Ubisoft has stated that it intends to increase the number of people working on the franchise across the company by 40% in the coming years to “fuel its ambitious expansion”, though much of this will likely come from the promised “targeted restructuring” as ongoing cost-cutting measures have led to It reduced the number of the company’s employees worldwide to less than 20,000 from a total in September of more than 20,700. Ubisoft tells investors it plans to continue to “strictly control hiring processes” and weed out “non-core assets,” which means we’ll likely see Ubisoft continue to reduce the total number of games it makes at once (a process it has already begun in earnest) and spend More time, money, and personal power over Assassin’s Creed.

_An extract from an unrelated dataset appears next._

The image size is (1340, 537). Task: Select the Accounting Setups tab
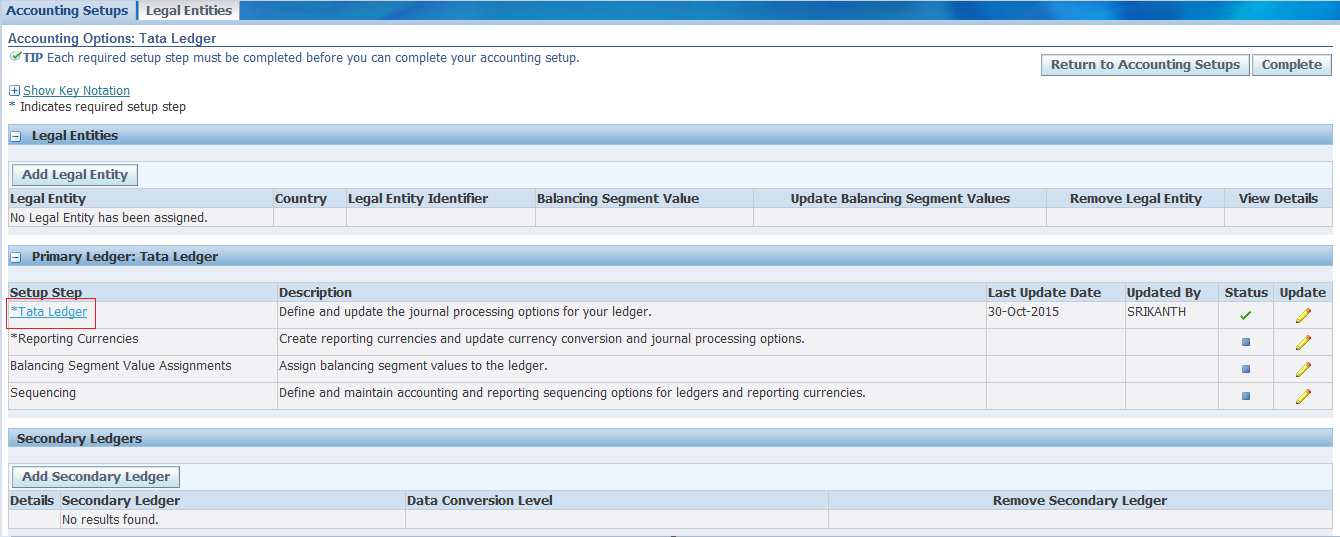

This is not to say that Assassin’ Creed is literal everything, althoug. Unlike a number of previous earnings reports and announcements, this quarter’s announcements didn’t come with any game delays or cancellations. Ubisoft’s next fiscal year (ending March 2024) still promises to include not just Mirage, but Avatar: Frontiers of Pandora, Tom Clancy’s The Division Resurgence, Rainbow Six Mobile, The Crew Motorfest, and Skull and Bones (which Six times overdue now), XDefiant, and “another big game” that hasn’t been named yet. Ubisoft expects to say more about these games at the upcoming Ubisoft Forward event on June 12th.
Also worth noting is Ubisoft’s stated interest in generative AI. In its earnings report, Ubisoft described itself as being “uniquely positioned to lead” the charge of the alleged “transformation” of the creative industries by generative AI, which it claims was demonstrated at the recent Game Developers Conference 2023 in March. “Internally, early adoption is rapid, as creators and developers of all levels experiment with the technology and take advantage of the burgeoning generative AI scene,” the press release says. “With them, Ubisoft is forging a responsible framework with talent management and fair use at the core.”

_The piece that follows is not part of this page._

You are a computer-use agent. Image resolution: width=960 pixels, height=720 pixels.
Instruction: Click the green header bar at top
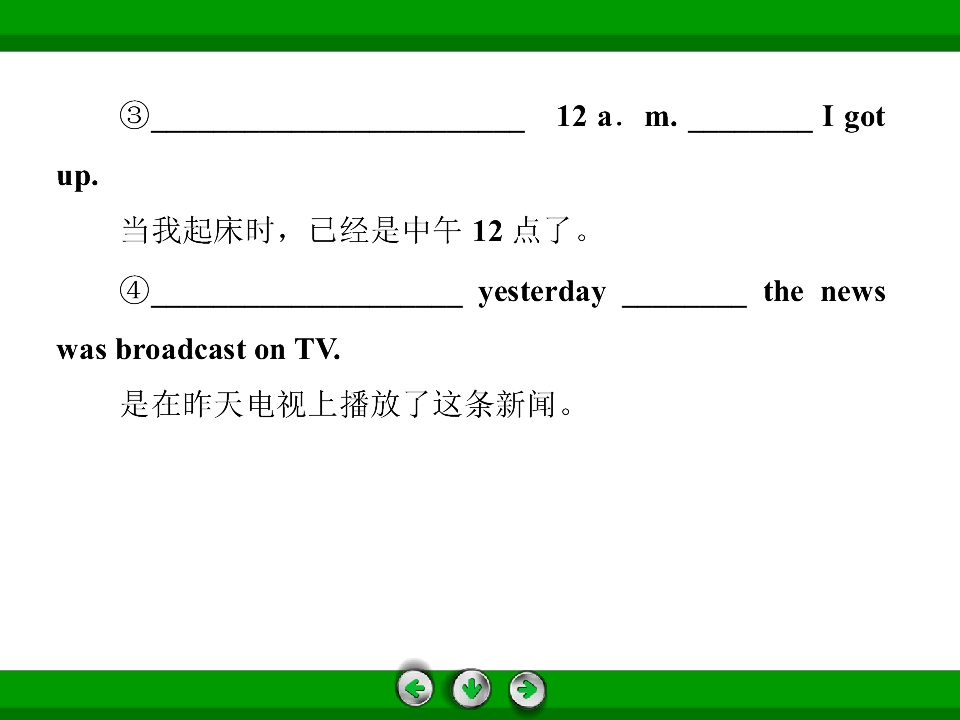point(480,25)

While many major companies have endorsed experimenting with generative AI, this is a remarkably emphatic statement of interest from Ubisoft in integrating generative AI with game development. The effects of this use are yet to be seen, but Ubisoft has previously discussed potential uses, such as unplayable path detection, through Ubisoft La Forge’s research and development department. IGN previously examined both the benefits and concerns of generative AI during the last AI Week.
Ubisoft’s forecast for next year expects income of 400 million euros ($435 million) – a significant jump from its loss of 500 million euros over the past year.